Collaborative care for the treatment of Alzheimer disease resulted in significant improvement in the quality of care and in behavioral and psychological symptoms of dementia among primary care patients and their caregivers. These improvements were achieved without significantly increasing the use of antipsychotics or sedative-hypnotics.
clinicaltrials.gov Identifier: NCT00246896.
大多数患有痴呆症的老年人将由初级保健医生照料,但初级保健的执业环境给提供高质量护理带来了重大挑战。
测试一种协作护理模式对改善阿尔茨海默病患者护理质量的有效性。
设计、场所和患者:对153名患有阿尔茨海默病的老年人及其照料者进行的对照临床试验,这些患者由医生随机分组,于2002年1月至2004年8月在美国2个大学附属医疗保健系统内的初级保健机构接受协作护理管理(n = 84)或强化常规护理(n = 69)。符合条件的患者(通过筛查或病历确定)符合阿尔茨海默病的诊断标准且有一名自我认定的照料者。
干预组患者接受由一名高级执业护士领导的跨学科团队为期1年的护理管理,该团队与患者的家庭照料者合作,并融入初级保健。该团队使用标准方案启动治疗,并识别、监测和治疗痴呆症的行为和心理症状,强调非药物管理。
在基线以及6、12和18个月时进行神经精神科问卷(NPI)评估。次要结局包括痴呆症抑郁康奈尔量表(CSDD)、认知、日常生活活动、资源使用以及照料者的抑郁严重程度。

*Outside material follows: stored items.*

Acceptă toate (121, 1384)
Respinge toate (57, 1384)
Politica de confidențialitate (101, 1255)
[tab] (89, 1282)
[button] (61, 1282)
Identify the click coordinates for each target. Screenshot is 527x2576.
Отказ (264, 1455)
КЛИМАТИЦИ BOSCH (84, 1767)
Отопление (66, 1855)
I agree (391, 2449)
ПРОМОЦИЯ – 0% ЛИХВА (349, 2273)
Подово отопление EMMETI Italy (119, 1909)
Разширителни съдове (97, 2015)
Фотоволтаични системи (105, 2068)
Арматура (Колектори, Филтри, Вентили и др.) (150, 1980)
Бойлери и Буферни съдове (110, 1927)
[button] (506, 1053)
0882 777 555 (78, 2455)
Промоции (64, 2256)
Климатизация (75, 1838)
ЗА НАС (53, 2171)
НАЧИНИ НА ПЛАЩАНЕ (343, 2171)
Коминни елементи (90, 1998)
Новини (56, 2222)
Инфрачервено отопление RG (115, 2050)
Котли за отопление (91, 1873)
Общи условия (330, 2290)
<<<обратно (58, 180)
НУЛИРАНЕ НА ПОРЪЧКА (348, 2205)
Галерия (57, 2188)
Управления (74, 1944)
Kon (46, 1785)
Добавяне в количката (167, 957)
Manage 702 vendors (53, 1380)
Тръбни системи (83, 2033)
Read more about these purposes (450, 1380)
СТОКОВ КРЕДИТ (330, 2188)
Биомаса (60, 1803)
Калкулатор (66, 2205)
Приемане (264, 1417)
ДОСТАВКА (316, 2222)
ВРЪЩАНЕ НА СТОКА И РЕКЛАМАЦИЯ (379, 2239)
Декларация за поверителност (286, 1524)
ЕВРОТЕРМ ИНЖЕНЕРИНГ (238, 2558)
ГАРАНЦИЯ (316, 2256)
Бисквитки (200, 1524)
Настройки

根据照料者的报告,89%的干预组患者触发了至少1项针对痴呆症行为和心理症状的方案,平均每名患者触发4项,共有8项可能的方案。干预组患者更有可能接受胆碱酯酶抑制剂(79.8%对55.1%;P = 0.002)和抗抑郁药(45.2%对27.5%;P = 0.03)。在12个月时(平均差异,-5.6;P = 0.01)和18个月时(平均差异,-5.4;P = 0.01),通过NPI总分测量,干预组患者的痴呆症行为和心理症状明显更少。干预组照料者在12个月时通过照料者NPI报告痛苦有显著改善;在18个月时,通过患者健康问卷-9测量,照料者的抑郁有改善。在CSDD、认知、日常生活活动或住院率、养老院安置率或死亡率方面未发现组间差异。
对阿尔茨海默病进行协作护理可显著改善初级保健患者及其照料者的护理质量以及痴呆症的行为和心理症状。这些改善是在未显著增加抗精神病药物或镇静催眠药物使用的情况下实现的。
clinicaltrials.gov标识符:NCT00246896。